ABSTRACT: LaunchPoint Technologies proposes to develop a motor drive (alternator controller) for hybrid and electric small unmanned aircraft that fills the gap between cheap flightweight remote control hobby products and full-featured but heavy industrial products. The motor drive system will be modular to allow the inclusion/exclusion of hardware features as-needed for a particular application to keep the system mass to an absolute minimum; and allow scalabilty to higher/lower power levels with common hardware. Power modules ranging from 500 W to 40 kW and up are envisioned. I/O modules will support a variety of feedback sensors and communications protocols. The processor module will have sufficient processing power for advanced Field Oriented sensorless Control algorithms.

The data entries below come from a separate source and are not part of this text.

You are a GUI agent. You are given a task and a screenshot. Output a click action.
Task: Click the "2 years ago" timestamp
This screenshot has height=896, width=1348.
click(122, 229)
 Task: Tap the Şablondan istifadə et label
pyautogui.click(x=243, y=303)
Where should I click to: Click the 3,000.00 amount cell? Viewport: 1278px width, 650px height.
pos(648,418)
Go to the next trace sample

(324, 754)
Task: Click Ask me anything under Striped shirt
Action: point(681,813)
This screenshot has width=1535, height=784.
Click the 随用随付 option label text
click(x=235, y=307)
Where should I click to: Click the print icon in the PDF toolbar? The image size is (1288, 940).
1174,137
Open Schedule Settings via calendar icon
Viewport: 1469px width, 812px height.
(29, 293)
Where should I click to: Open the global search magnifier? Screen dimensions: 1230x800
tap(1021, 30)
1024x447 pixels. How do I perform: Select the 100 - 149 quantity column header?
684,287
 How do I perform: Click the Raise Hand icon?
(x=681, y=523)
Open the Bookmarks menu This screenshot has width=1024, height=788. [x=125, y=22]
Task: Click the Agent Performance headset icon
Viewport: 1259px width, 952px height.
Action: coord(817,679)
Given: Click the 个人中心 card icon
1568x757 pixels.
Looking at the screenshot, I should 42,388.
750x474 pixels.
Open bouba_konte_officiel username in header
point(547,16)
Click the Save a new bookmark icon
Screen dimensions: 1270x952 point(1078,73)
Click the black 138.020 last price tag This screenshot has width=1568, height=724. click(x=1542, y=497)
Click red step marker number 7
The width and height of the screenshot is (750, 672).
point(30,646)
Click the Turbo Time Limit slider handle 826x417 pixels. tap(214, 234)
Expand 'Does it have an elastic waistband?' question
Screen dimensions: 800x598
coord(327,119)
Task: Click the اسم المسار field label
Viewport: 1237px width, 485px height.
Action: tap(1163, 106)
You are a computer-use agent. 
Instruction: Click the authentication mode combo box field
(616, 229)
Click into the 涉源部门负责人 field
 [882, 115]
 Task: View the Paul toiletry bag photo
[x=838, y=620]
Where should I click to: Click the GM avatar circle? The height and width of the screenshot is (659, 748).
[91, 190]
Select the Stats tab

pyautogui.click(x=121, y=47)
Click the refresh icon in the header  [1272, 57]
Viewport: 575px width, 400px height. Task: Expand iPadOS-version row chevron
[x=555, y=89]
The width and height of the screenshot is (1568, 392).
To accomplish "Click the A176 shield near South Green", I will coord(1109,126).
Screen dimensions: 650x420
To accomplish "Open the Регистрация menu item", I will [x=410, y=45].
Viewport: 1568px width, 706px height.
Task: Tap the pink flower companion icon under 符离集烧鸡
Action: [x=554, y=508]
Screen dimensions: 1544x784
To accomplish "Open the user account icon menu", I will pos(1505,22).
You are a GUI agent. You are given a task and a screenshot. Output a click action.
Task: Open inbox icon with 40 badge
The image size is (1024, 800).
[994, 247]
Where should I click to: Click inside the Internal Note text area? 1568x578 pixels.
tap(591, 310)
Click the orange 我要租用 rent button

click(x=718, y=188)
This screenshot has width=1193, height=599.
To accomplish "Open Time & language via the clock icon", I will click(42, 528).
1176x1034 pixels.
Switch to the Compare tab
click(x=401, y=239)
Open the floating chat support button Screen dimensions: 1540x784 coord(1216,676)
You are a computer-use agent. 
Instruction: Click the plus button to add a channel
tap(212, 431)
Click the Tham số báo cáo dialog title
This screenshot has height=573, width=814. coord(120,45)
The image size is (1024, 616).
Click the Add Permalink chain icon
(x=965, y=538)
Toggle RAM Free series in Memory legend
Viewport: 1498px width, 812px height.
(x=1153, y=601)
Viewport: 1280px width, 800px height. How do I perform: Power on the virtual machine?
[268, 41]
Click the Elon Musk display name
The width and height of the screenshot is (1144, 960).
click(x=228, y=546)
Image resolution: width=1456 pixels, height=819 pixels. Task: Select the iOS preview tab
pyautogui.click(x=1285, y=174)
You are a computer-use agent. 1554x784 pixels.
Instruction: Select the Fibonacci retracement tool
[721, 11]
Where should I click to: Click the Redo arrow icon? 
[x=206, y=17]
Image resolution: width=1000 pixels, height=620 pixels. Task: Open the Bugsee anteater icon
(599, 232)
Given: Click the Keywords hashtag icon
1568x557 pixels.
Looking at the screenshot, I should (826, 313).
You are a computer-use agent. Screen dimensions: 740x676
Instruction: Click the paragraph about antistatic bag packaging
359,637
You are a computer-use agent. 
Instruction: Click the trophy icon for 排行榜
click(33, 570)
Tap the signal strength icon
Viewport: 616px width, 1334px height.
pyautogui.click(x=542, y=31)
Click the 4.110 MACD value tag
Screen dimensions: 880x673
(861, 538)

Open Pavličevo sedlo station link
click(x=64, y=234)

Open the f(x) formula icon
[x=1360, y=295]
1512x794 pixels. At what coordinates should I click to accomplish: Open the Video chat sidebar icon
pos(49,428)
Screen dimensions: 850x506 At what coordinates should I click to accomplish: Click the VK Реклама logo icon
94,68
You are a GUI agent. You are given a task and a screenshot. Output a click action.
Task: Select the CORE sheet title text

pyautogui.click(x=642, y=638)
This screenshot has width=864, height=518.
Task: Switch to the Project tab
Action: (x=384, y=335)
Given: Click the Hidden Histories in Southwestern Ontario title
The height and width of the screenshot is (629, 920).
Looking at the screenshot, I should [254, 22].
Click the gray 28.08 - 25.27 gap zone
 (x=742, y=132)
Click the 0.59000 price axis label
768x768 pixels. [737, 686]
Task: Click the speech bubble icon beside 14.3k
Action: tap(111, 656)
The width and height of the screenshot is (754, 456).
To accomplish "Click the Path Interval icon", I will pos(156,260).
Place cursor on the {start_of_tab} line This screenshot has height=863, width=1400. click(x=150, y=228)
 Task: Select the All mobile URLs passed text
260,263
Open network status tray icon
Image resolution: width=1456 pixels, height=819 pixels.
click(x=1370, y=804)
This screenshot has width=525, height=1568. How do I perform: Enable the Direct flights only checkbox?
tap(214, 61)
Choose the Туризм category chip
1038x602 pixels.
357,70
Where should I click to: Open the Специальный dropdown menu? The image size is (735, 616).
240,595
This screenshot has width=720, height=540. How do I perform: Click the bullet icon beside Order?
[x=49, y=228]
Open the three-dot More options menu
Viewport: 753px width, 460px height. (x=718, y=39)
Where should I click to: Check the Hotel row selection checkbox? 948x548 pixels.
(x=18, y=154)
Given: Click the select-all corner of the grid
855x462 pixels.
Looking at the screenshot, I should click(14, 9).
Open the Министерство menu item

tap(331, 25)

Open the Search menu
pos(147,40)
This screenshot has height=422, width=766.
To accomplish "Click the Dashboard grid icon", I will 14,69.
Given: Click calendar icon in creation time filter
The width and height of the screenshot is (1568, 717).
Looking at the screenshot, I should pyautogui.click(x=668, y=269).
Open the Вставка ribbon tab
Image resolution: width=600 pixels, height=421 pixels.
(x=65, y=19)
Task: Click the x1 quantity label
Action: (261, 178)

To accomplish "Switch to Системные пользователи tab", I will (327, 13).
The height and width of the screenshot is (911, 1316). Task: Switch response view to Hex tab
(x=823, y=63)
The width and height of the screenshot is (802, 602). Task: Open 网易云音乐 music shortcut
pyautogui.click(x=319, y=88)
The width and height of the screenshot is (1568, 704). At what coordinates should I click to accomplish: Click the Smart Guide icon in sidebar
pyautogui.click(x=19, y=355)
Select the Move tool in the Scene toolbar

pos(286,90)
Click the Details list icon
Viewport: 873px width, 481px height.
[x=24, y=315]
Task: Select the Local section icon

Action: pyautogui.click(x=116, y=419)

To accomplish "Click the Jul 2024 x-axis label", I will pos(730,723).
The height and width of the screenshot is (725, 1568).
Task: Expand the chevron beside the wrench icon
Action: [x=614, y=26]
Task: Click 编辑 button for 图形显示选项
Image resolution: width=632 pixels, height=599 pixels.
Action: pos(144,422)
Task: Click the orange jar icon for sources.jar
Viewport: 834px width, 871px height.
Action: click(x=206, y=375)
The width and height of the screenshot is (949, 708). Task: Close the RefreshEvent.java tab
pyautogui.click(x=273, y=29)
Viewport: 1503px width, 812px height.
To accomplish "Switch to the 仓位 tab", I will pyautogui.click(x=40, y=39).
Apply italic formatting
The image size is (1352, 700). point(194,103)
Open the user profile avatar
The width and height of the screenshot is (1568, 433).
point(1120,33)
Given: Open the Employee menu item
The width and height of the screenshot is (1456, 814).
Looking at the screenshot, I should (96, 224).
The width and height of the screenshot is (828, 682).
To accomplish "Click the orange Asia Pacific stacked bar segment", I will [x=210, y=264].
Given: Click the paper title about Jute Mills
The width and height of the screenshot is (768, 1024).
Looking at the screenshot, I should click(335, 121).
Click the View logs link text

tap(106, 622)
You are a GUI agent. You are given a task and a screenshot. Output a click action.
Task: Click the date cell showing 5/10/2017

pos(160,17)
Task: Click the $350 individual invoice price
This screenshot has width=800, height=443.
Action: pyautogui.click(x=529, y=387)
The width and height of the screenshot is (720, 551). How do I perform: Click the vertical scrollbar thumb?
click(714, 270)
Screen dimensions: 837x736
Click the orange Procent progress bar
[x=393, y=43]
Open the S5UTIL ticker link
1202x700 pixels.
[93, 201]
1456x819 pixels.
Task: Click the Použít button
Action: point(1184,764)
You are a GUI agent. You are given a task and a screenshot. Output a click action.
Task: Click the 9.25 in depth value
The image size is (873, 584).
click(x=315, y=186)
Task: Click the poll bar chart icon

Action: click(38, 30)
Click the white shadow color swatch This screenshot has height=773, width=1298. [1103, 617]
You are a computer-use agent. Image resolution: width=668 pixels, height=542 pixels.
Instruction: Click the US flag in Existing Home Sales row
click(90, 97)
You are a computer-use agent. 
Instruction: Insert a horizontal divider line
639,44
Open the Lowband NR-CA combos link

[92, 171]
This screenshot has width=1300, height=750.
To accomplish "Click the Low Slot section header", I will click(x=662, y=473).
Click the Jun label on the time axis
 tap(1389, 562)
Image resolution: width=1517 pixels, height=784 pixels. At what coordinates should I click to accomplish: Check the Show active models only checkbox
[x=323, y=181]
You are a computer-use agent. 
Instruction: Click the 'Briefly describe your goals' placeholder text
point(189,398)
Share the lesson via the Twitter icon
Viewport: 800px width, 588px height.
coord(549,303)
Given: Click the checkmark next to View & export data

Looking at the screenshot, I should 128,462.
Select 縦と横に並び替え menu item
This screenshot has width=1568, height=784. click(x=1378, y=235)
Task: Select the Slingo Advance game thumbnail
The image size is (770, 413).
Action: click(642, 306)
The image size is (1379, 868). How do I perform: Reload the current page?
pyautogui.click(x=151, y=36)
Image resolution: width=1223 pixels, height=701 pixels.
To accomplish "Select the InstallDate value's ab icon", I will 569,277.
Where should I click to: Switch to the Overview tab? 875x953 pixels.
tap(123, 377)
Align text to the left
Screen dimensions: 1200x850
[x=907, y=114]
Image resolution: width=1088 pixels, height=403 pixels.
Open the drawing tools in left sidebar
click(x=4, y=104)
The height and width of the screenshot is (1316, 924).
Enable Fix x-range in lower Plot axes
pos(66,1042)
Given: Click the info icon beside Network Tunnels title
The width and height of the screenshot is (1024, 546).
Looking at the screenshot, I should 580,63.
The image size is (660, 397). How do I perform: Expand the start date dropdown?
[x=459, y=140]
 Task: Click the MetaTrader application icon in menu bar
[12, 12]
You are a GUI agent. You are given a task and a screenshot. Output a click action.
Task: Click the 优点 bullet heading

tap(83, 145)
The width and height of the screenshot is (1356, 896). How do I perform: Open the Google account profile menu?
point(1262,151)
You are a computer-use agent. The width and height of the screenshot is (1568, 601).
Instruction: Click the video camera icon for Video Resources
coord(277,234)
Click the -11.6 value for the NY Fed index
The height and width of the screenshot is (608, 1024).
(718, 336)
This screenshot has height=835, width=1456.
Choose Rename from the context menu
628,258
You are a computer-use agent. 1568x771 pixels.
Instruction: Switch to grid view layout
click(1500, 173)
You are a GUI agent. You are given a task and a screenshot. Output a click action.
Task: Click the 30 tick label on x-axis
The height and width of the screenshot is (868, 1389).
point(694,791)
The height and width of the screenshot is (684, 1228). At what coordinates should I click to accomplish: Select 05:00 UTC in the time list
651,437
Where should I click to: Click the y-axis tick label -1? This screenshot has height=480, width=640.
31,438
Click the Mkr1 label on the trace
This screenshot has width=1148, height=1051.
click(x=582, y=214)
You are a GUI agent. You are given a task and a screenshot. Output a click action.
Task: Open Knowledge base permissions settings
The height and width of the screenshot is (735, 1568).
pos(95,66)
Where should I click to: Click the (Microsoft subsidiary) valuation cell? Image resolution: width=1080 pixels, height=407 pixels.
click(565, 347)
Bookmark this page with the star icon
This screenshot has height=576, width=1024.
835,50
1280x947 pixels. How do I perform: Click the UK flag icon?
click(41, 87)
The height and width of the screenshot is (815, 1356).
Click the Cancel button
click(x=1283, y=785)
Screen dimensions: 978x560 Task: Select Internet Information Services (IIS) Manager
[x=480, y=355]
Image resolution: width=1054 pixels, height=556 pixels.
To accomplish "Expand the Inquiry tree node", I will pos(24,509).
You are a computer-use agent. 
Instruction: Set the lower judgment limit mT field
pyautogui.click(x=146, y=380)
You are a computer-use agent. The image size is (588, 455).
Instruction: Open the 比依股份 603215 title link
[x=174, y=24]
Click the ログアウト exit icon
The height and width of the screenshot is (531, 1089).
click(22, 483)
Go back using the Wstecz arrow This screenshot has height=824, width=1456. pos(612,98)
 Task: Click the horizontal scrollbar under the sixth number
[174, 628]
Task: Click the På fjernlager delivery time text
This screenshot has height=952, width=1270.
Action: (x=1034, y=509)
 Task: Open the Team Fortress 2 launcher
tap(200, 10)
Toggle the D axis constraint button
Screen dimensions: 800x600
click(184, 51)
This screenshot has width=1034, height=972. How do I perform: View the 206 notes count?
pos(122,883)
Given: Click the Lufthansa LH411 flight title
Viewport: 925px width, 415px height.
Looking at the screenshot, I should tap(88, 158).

Processor modules with different popular microcontrollers and a dual-rendundant processor module are planned. The software will be open-source and reconfigurable with readily available (freeware) tools allowing researchers to fine tune the internal control loops and system behaviors to match their vehicles specific needs. The entire system will be developed with the ability to meet airworthiness requirements and be flight certified in the future as a part of LaunchPoint Technologies Propulsion By Wire hybrid-electric aircraft architecture. BENEFIT: The immediate commercial applications for the modular, configurable motor drive are researchers developing unique unmanned aerial vehicles (UAV) who require customized motor drive configurations for high performance applications and new architectures that cant be met with existing hobby or industrial equipment. The modular nature of the proposed motor drive will lend itself to scalable development projects that start as small demonstrators and move up to large hybrid/electric aircraft. The proposed motor drive can also be configured as an alternator controller for hybrid-electric vehicles for which there are presently few off-the-shelf solutions available. As the small UAV market matures there will be a substantial commercial market for the proposed high quality motor drives designed with reliability and safety in mind. Future hybrid/electric UAVs for use over people and manned hybrid/electric aircraft will likely require flight certified motor drive hardware and software that will result from continued development of the modular motor drive proposed here.